Le salaire mensuel de base pour le calcul de cette prime correspondant à la rémunération brute habituelle du salarié, à l’exclusion des primes ou indemnités.
La loi de financement de la Sécurité sociale (LFSS) pour 2026 a mis un terme à ce régime de faveur.
Dans une mise à jour du 17 avril 2026 l’Urssaf accorde un délai de mise en conformité et indique tolérer une telle exonération jusqu’au 31 décembre 2026.
- Ce qui change au 1er janvier 2027
À compter du 1er janvier 2027, le régime social évolue. Les primes versées à l’occasion de la remise de la médaille d’honneur du travail seront intégralement assujetties aux cotisations et contributions sociales, sans possibilité d’exonération, quel que soit leur montant.

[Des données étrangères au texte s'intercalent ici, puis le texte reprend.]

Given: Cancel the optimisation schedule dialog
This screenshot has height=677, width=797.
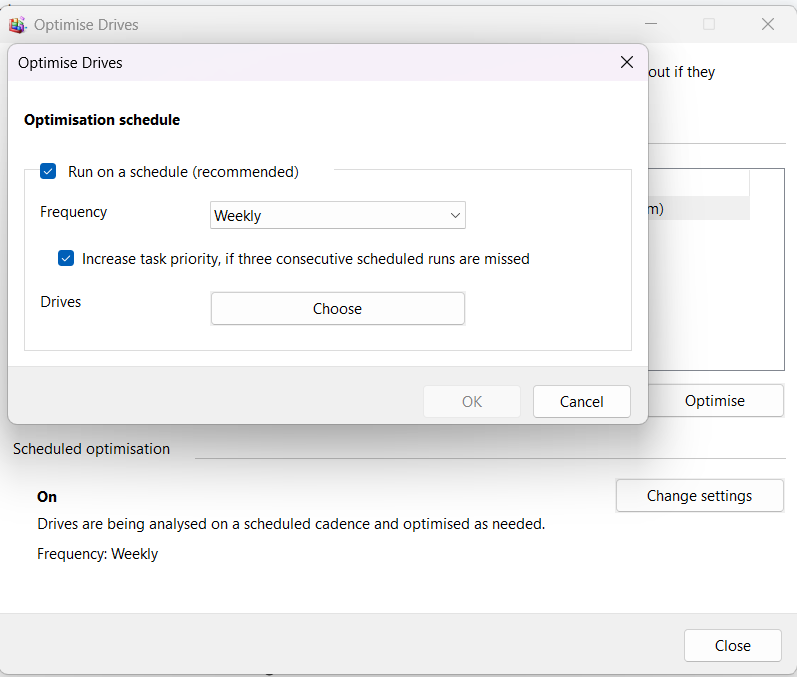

Les CSE et les employeurs devront tenir compte de cette évolution dans la gestion de leurs budgets et dans le coût des récompenses accordées aux salariés à l’occasion de l’obtention de la médaille du travail.
- Régime fiscal : la prime désormais imposable sur 2026
L’article 17 de la loi de finances pour 2026 supprime l’exonération d’impôt sur le revenu dont bénéficiait la prime versée à l’occasion de l’attribution de la médaille du travail.
Ainsi, toutes les primes versées à compter du 1er janvier 2026 sont désormais soumises à l’impôt sur le revenu, au titre des revenus perçus en 2026.
Désormais, lorsqu’un CSE attribue une prime à l’occasion de la remise de la médaille du travail, il est alors préférable qu’il informe les salariés que cette somme est imposable et qu’elle doit être prise en compte dans leur déclaration de revenus.